老後の練習

しのび寄るコドクな老後。オヂサンのひとり遊び。

ひかりごけ 武田泰淳

2006-08-03 22:42:45 | 文学
毎朝の満員電車の楽しみは、なるべく早くつり革までたどりついて、いつ立つか、いつ立つか、と前に座ってる人のちょっとした動作に心動かし、多くの場合、最後まで立ち続けたときの、苦しみに耐え通した達成感を味わうことです。
今日も一日が終わりました。。

でも小説世界の苦しみは、そんなもんじゃない。
戦争中の人肉喰いの話である武田泰淳のこの傑作は、精神病院を舞台にはしていないが、ワタシ的には精神病院文学と呼ぶべきもの。

そこに共通するテーマは、世の中、まともに見える人間が本当は異常で、多くの人から異常と思われている人間こそが、まともだ、ということだ。

この作品は3つの場面で構成されている。

最初は作者自身が取材のため、北海道の羅臼を訪れ、ひかりごけという、洞窟の中で微かな光を発する植物を見た後、その土地に伝わる、戦争末期の遭難船での人肉喰いの話を聞く場面。ドキュメンタリー調である。
野上弥生子の「海神丸」や大岡昇平の「野火」を持ち出して、この人肉を喰った主人公の船長の異常さを強調している。今読んでも斬新な導入。

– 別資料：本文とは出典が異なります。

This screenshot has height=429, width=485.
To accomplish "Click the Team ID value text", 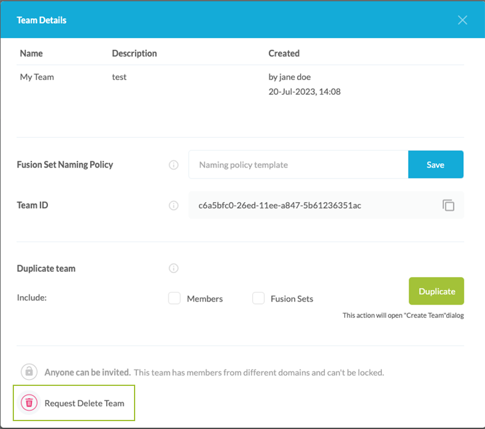I will [x=279, y=206].
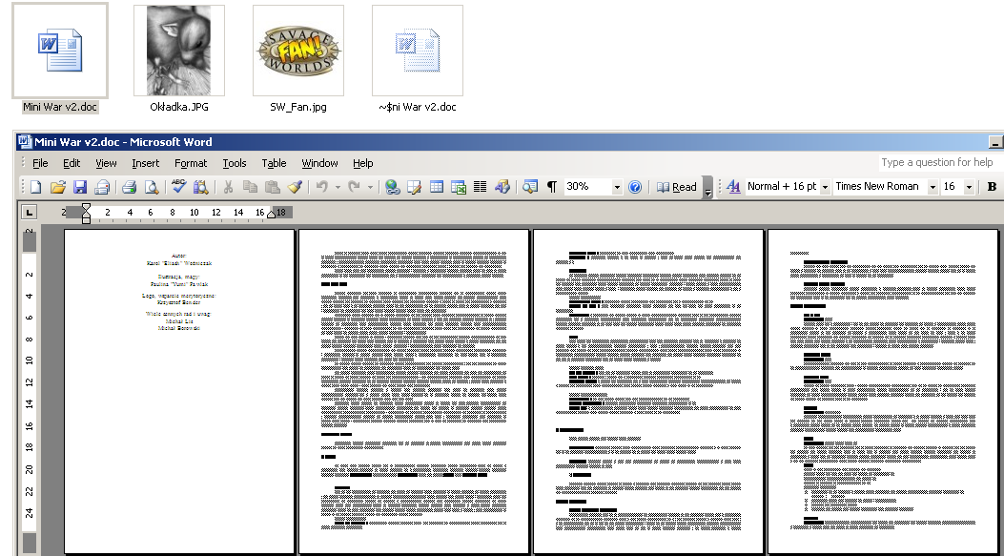Screen dimensions: 1004x556
Task: Click the Insert Hyperlink icon
Action: (x=392, y=187)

2つ目はその人肉喰いの場面をきわめてリアルに、そして最後は、その船長が裁判で裁かれるところを社会派っぽく、どちらも、戯曲形式で描いている。
ドキュメンタリーの中にドラマが挿入されているこの構成、何か覚えがある、と思ったら、テレビのドキュメンタリードラマみたいな、伊丹十三とかテレビマンユニオンとかが得意とするあの手法ではないか。やはり斬新だ。

中身については読まないとわからない。途中、吐き気をもよおすような場面もあるが、最後は感動の嵐。マチガイないっ。
戦争中、人肉を喰べた人間を、人肉を喰べずにすんだ者が裁く。そんなヤツに裁かれたくないと、主人公がその代表としての天皇までも激しく批判する。
そして最後には、人肉を実際は食べていない側の人間こそが、本当は、皆そろって、人肉を食べていたことになるのだという、船長の弱々しい怒りを、洞窟で微かに光るひかりごけの光のように、静かに語らせている。


戦後60年、そこいらのカラオケではしゃぐサラリーマンのような、プレスリー猿まね総理を頂くわれ等は、われ等自身が見ても世界の笑いもの。ついでに金で勝たせてもらった、あの目つきの悪いプロボクサーも。

こういう本を読むと、終戦後から昭和30年頃までの、ニッポンのまともさがよくわかる。